I'm trying to learn Design Patterns and come up with this problem.

The problem: There are 100 prisoners in solitary cells. and a living room with one light bulb; this bulb is initially off. No prisoner can see the light bulb from his own cell. Everyday, the warden picks a prisoner equally at random (that, in theory, the same prisoner may be chosen for 1000 consecutive days), and that prisoner visits the living room.
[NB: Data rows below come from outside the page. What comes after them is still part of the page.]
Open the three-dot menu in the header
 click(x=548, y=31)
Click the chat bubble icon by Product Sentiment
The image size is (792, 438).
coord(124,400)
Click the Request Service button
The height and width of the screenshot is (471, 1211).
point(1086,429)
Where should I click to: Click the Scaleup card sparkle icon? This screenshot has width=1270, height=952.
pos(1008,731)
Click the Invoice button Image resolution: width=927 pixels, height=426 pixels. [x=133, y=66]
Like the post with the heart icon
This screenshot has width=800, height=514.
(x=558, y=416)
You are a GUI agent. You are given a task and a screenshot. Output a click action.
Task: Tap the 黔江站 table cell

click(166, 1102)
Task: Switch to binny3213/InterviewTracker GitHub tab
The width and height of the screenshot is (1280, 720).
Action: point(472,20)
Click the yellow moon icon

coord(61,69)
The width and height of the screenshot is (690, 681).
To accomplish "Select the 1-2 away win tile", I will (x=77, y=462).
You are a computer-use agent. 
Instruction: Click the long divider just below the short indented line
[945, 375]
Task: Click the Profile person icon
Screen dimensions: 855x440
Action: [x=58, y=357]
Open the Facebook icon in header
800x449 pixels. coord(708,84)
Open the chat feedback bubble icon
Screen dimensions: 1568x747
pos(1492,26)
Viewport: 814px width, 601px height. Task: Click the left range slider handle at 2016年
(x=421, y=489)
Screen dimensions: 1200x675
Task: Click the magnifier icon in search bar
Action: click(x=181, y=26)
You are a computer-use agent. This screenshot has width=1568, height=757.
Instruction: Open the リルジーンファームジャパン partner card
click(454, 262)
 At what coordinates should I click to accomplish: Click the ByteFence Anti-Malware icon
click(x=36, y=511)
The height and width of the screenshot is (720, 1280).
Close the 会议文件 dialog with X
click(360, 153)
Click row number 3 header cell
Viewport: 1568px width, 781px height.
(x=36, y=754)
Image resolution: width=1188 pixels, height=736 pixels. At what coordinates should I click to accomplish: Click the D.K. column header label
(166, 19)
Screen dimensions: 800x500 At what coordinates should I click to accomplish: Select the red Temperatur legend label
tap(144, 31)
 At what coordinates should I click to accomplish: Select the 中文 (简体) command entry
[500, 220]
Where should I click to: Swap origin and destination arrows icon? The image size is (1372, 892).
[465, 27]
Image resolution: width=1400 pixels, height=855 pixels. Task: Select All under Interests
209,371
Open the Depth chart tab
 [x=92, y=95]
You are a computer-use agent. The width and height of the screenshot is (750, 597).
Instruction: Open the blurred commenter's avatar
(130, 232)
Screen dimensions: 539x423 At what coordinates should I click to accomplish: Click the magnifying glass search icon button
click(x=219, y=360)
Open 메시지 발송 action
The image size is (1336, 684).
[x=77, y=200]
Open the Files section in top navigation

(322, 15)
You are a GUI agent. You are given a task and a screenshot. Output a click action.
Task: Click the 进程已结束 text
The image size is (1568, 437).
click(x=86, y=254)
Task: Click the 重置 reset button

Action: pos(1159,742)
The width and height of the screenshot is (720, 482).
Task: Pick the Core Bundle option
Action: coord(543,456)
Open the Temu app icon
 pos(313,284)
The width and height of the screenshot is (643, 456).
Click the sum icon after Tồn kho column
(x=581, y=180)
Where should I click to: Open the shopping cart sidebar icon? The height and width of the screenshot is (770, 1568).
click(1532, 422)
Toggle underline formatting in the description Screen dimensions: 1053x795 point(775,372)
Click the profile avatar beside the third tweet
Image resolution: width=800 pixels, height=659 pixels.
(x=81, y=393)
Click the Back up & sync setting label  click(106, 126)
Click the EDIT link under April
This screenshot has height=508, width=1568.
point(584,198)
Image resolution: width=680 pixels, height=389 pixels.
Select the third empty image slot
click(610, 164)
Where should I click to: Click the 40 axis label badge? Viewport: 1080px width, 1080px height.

While there, the prisoner can toggle the bulb if he she wishes. Also, the prisoner has the option of asserting that all 100 prisoners have been to the living room by now. If this assertion is true, all prisoners are set free. The prisoners are allowed to get together one night in the courtyard, to discuss a plan. What plan should they agree on, so that eventually, someone will make a correct assertion? (Detailed info can be reached here)

The solution: The prisoners choose a Leader. Initially each prisoner is a Lighter except the Leader. Whenever a Lighter enters the room he turns the light bulb on if it's off and becomes a Sleeper. A Sleeper does nothing whatsoever. Whenever the Leader enters the room he increments his counter by 1 if the light is on and turns the light off. So, after turning the bulb off for 99 times he knows that all other prisoners have been into the room at least once.

Implementation of this algorithm (Java): Rather easy as you'd expect. I've created a class called Prisoner. A prisoner has these attributes: status (Leader, Lighter, Sleeper) and count. This class also have a method called "visit". I also have other classes: TheRoom, Guardian, Time, etc.

So far okay.

Here is my trouble. There are also other algorithms to solve this problem. The algorithm above is the worst one; it takes (on average) more than 10 years before the Leader can claim that everybody has been into the room.

Solution 2: There is no pre-chosen Leader. The first prisoner to enter the room for the second time for the first time is the Leader. This way we gain about 3000 days on average.

Implementation of this second algorithm: Still baby thing. But, either I need to rewrite most of the code or I need to put some "if"s in the visit method; that if the agreed strategy is Fixed Leader than do these, if the agreed strategy is Dynamic Leader then do those, etc.

So far still okayish, but...

There are even better algorithms. One of them is called Multiple Counter Method where the Leader has helpers called Counters, etc.

Now, the visit method really gets messy. I can do it but the reason I bug is that I'm trying to learn Design Patterns and do things Object Oriented way, and properly.

I reckon that a prisoner should also have a strategyAgreed attribute and I should have a classes for each strategy. Then, whenever somebody come up with a new strategy I just write new Strategy class without messing up the previous code.

But I couldn't figure out how to implement this. Say the prisoner class looks like:

Now, whenever the guardian takes a random prisoner to the room the prisoner's visit method should consult to the proper strategy class according to the prisoner.strategyAgreed property and act according to the prisoner.status property. How do I do that?

I guess I will need to have interfaces, but aren't interfaces for multiple objects implementing the same method? Here I have one basic object (prisoner) oh whom method (visitRoom) varies according to his status and the agreed strategy, and that confuses me.

I didn't want to write a different class for Leader, Lighter, Sleeper, etc. because a Sleeper is no different from a prisoner only that his role differs. And if I did that I'd have to turn an object into another object which (I guess) is needless here.

Please let me make one point clear: I did write the algorithms for all known methods and they all work. I'm not trying to find a way to solve this question. I'm trying to learn how to design OO way.

I didn't really read everything, but it sounds like Strategy pattern (fancy name for a simple concept, imho). This lets you plug in different types of algorithms at run time, for the same problem.

In some other languages and for simple problems, this is solved using a function pointer.